Kronos, en español también Crono, es el menor de los Titanes, hijo de Uranos y Gaia, padre de Zeus. Castra a su padre, devora a sus hijos y finalmente es destronado por Zeus. Al mismo tiempo, su reinado es considerado la Edad de Oro.
Kronos pertenece a la generación de los Titanes, aquellos linajes divinos que en la griega mitología se sitúan entre las potencias primordiales más antiguas y los dioses olímpicos. Es el hijo menor del dios celeste Uranos y de la diosa terrestre Gaia, y asume el gobierno del mundo tras la caída de su padre.

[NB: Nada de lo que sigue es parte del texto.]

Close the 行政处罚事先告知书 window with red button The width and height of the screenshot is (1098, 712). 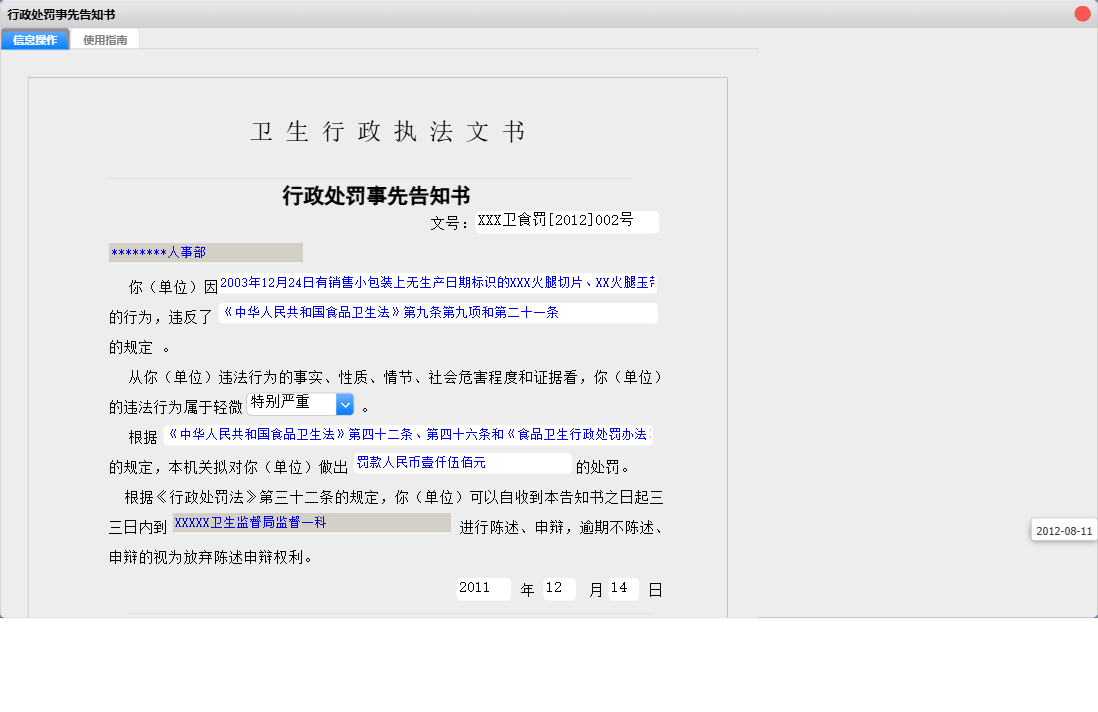(1084, 11)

Kronos es así la figura central de la fase intermedia del mito de creación griego, la llamada mitología de sucesión, en la que el dominio del mundo se transmite a lo largo de tres generaciones.
Desde el punto de vista de los estudios religiosos, Kronos es una figura de doble naturaleza. Por un lado está el gobernante cruel que mutila a su padre y devora a sus propios hijos para asegurar su poder.
Por otro lado está el rey de la Edad de Oro, bajo cuyo reinado los seres humanos vivían sin preocupaciones ni esfuerzo. Esta tensión entre figura del terror y rey de la paz hace de Kronos una figura especialmente reveladora para comprender las concepciones griegas de la historia y el tiempo.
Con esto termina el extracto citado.